4.2. Quality Analysis of Additional Landslide Samples

This study augmented the landslide dataset to enhance the performance of three landslide susceptibility models, namely an SVM, CNN, and ResNet18. The model hyperparameters are shown in Table 4. When employing generated samples for LSA, an excessive number of additional samples may lead to issues such as indistinct features or uniform sample characteristics, potentially resulting in decreased model performance. Therefore, the optimal number of samples needs to be determined. In this study, six augmented datasets were generated by the DCGAN, with the number of additional samples increasing incrementally from 100 to 600 (100, 200, 300, 400, 500, 600). Subsequently, predictions were made using LSA models trained on these datasets. Training accuracy, testing accuracy, and the AUC were utilized as evaluation metrics to assess the accuracy and classification capabilities of the models, aiming to determine the optimal number of additional samples. The experimental results are as follows (Figure 7):
(1)
When the number of additional samples is 100, 200, and 300, the testing accuracies of the SVM are improved by 2.56%, 2.66%, and 2.3%, respectively. However, those of the CNN and ResNet show no significant changes, and there is a difference of approximately 5% to 10% between the accuracy of the training and testing datasets, indicating the presence of overfitting.
(2)
With 400 and 500 additional samples, the testing accuracies of the SVM are improved by 1.88% and 2.18%, respectively. The testing accuracies of the CNN are improved by 1.54% and 2.57%, respectively. Moreover, those of the ResNet are improved by 3.37% (400) and 5.28%, respectively.
(3)
When there are 600 additional samples, compared to 200 additional samples, the testing accuracy of the SVM is decreased by 2.31%. However, it is improved by 0.35% compared to the original dataset.

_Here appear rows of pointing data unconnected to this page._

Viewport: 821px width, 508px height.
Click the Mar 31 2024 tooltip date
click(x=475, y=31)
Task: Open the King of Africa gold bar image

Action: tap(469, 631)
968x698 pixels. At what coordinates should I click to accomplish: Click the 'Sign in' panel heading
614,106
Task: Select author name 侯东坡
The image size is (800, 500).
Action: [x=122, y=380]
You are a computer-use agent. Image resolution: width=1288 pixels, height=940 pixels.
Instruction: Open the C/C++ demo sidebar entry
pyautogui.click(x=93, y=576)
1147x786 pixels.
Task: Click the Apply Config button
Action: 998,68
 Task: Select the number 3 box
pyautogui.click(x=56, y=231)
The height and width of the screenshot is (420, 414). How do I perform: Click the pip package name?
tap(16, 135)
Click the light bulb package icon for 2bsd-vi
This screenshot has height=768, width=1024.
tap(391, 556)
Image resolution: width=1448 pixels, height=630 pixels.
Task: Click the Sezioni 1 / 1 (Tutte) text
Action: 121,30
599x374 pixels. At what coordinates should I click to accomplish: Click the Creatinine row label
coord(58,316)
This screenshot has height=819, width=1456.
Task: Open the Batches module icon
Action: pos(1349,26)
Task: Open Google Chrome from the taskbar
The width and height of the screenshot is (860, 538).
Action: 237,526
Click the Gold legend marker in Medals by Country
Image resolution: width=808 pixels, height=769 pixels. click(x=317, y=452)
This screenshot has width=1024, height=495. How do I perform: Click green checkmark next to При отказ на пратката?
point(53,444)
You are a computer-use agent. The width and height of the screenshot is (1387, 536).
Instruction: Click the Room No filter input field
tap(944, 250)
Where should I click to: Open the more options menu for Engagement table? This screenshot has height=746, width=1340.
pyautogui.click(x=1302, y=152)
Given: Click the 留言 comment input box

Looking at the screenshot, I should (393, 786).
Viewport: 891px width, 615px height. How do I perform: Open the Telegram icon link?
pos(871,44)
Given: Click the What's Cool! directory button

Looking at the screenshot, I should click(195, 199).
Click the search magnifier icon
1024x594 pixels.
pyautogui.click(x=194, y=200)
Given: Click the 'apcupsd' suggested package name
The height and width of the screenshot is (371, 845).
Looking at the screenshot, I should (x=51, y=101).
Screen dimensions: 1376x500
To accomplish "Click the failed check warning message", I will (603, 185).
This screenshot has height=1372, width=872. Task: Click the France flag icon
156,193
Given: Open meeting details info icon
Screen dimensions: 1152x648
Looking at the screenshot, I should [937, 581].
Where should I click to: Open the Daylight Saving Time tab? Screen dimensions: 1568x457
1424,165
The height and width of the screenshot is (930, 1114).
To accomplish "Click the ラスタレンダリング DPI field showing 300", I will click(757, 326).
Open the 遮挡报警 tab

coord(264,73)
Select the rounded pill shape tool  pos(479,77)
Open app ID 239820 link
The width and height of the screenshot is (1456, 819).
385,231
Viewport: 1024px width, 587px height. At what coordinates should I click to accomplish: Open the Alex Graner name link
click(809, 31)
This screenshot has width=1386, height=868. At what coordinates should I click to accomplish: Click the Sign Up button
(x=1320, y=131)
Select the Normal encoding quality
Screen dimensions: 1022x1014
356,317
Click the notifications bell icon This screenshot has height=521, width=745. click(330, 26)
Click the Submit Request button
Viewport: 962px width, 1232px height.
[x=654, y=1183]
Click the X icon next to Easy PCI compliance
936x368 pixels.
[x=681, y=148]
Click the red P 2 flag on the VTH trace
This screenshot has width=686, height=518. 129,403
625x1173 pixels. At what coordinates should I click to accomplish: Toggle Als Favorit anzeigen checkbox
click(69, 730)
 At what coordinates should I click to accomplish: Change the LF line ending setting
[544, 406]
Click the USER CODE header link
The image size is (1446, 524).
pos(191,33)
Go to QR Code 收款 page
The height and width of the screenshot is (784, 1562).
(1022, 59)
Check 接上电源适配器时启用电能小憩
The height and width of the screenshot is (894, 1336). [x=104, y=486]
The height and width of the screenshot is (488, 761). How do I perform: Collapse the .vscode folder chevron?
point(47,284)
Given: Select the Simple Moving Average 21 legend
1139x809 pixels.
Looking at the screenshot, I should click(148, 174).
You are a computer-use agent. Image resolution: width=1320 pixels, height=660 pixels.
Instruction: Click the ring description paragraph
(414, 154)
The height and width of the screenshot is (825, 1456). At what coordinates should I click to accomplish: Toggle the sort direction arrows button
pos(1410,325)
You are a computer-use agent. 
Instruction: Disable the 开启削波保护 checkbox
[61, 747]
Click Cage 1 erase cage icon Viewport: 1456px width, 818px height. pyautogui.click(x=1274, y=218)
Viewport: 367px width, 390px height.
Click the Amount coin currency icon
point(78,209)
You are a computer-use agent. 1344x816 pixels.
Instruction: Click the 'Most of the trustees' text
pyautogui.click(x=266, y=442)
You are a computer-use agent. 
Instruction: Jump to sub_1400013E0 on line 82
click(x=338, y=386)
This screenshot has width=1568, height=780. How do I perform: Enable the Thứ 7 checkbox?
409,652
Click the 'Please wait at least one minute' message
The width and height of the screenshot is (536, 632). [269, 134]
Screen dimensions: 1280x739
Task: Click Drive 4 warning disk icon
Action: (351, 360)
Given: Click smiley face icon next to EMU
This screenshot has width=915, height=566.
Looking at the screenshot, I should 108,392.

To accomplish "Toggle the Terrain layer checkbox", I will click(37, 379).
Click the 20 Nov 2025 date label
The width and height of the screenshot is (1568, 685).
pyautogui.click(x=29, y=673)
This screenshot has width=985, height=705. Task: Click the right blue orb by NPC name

Additionally, compared to 500 additional samples, the testing accuracies of the CNN and ResNet were decreased by 2.11% and 4.3%, respectively, although compared to the original dataset, they were improved by 0.46% and 0.98%, respectively.
The simple structure of the SVM determines that it does not require a large amount of data during training, and it is less sensitive to the number of additional samples. Consequently, the improvement in prediction accuracy compared to the original dataset is always limited. On the other hand, deep neural network models like the CNN and ResNet can leverage larger datasets more effectively during training, enabling them to better explore the underlying relationships within the data. Therefore, as the number of additional samples increases, the performance of these models also improves. However, the utilization of pseudo samples generated from real samples may lead to the dataset becoming less diverse, thus reducing its quality. According to the test result, both the CNN and ResNet show significant improvements when training with 400 and 500 additional samples. Specifically, in the case of 400 additional samples, the CNN exhibits the best landslide classification performance (AUC = 92.42%), while the ResNet performs best with 500 additional samples (AUC = 93.61%). Taking all factors into account, when there are 500 additional samples, the SVM, CNN, and ResNet show the greatest improvement. Therefore, the final LSA models are trained on datasets with 500 additional samples in this study.

4.3. LSA Results

4.3.1. Effectiveness of LSA Machine Learning Models

The quantitative evaluation results of the LSA models trained with the original dataset and the DCGAN-augmented dataset (500 additional samples) are shown in Table 5. On the original dataset, the SVM performs poorly with an accuracy of 76.08%, while both the CNN and ResNet achieve similar accuracies of over 86%, demonstrating excellent performance in landslide prediction. Based on comprehensive evaluation metrics, the SVM shows the lowest performance. The CNN has a lower PRE value than the ResNet but higher TPR, F1-score, and MCC values than the ResNet. These results suggest that the CNN achieves superior overall prediction accuracy, albeit with a tendency to misclassify some non-landslides as landslides. From a landslide prevention perspective, the prediction pattern of the CNN can effectively reduce the risk of landslides in densely populated and built-up areas, while the prediction pattern of the ResNet is more suitable for sparsely populated and high-altitude mountainous areas.
Training with the DCGAN-augmented dataset substantially enhances the performance of all LSA models, with the ResNet demonstrating optimal performance. Compared to training on the original dataset, the ACC of the CNN is increased by 2.57%, while other metrics are increased by 0.03 to 0.05, indicating higher overall landslide prediction accuracy and greater sensitivity in identifying landslides and non-landslides. The improvement of the ResNet is more significant, with an ACC reaching 91.78%, marking an impressive increase of 5.28%. Moreover, metrics such as PRE, TPR, and F1-score all surpass 0.9, and the MCC is increased by approximately 0.1. The results suggest that training the ResNet model with the DCGAN-augmented dataset leads to enhanced overall prediction accuracy and reduced misclassification of landslides and non-landslides.
The ROC curve reflects the model’s prediction accuracy and error rate (Figure 8). In the training of the original dataset, the classification performance of the CNN (AUC = 80.23%) is lower than the SVM (AUC = 82.17%) and ResNet (AUC = 81.09%), despite the CNN having the highest accuracy. However, the SVM exhibits a more stable landslide classification. With an additional 500-sample dataset, both the CNN (AUC = 91.01%) and ResNet (AUC = 93.61%) show significant improvements in classification performance. Compared to training on the original dataset, the CNN’s AUC increases by 10.78%, while the ResNet demonstrates the best classification performance, with an AUC increase of 12.52%.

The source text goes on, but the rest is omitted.